Mobile Vikings: Approve topup method by sender of this method

2015-02-11T02:33:08
ID H1:47384
Type hackerone
Reporter 4lemon
Modified 2015-03-04T14:17:51

Description

user A has a sim and send auth request to user B user B accepted it and decide to add to shared sim own topup method user B goes to https://mobilevikings.be/en/account/easypay/auto-sms-topup/ - select shared sim card and select method in section "Choose a payment method" and submit form. User A get an email with link and get a reminder about this request on website.

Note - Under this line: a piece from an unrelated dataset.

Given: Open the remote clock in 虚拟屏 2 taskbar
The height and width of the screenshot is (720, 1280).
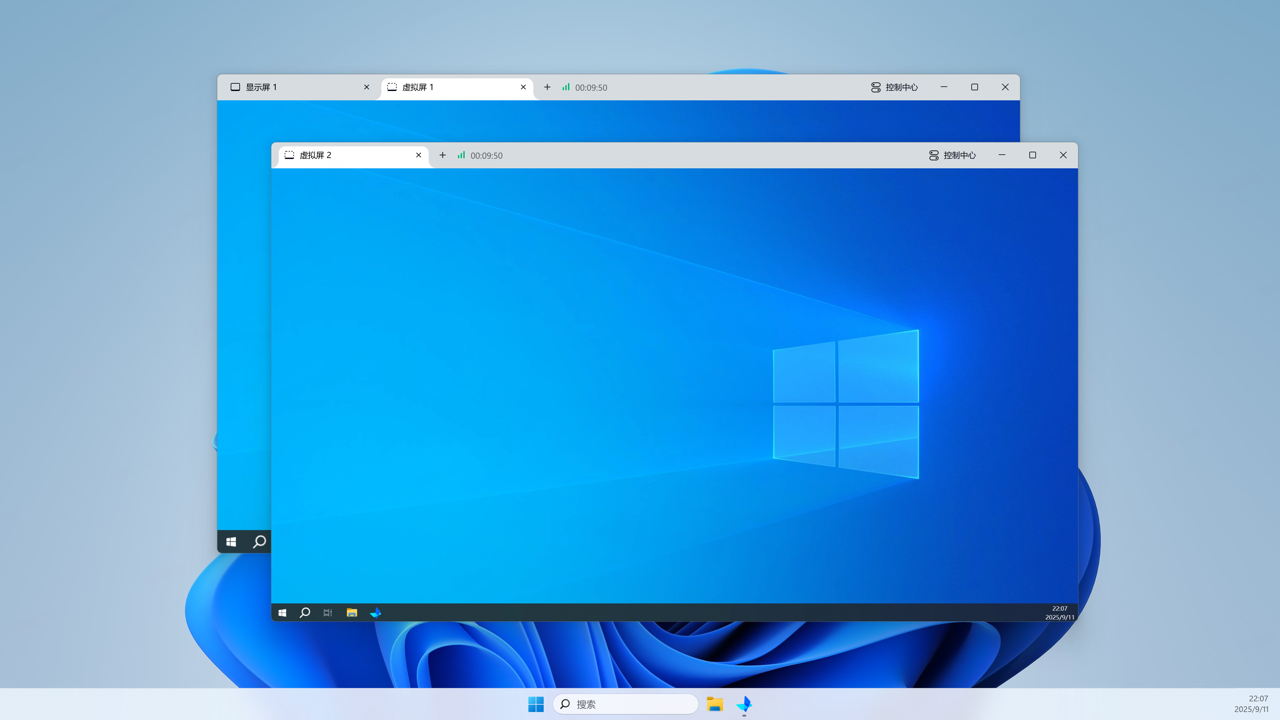Looking at the screenshot, I should [x=1059, y=613].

link from the mail - https://mobilevikings.be/en/account/easypay/request/approve/scQxc0PMTjRF2G7CrWY69nzUcKxPn9/

link from the https://mobilevikings.be/en/account/requests/#easypay -> https://mobilevikings.be/en/account/easypay/request/287740/approve/1036392/

Let's open this link in context of user B session - he sent this method and user A should accept it not user B Link from mail - 404 error - good Link from request page - Easy Payment authorization request approved - ?????!!!!! ( i tested on absolutely another user - and got 404 error, so this work only in context of sender or recipient) Let's look closer on request which made by user B to sent this method to user A POST /en/account/easypay/auto-sms-topup/ HTTP/1.1

csrfmiddlewaretoken=AlEqSERKOXKjZfSdw2WtPY4l7n5b68BM&sim_card=subscription-1036392&payment_method=debtor_287740&name=&birthdate=&iban=&bic=&topup_when_calling_credit_below_treshold_amounts=0

sim_card=subscription-1036392 and payment_method=debtor_287740 - all info for approve request in sender request.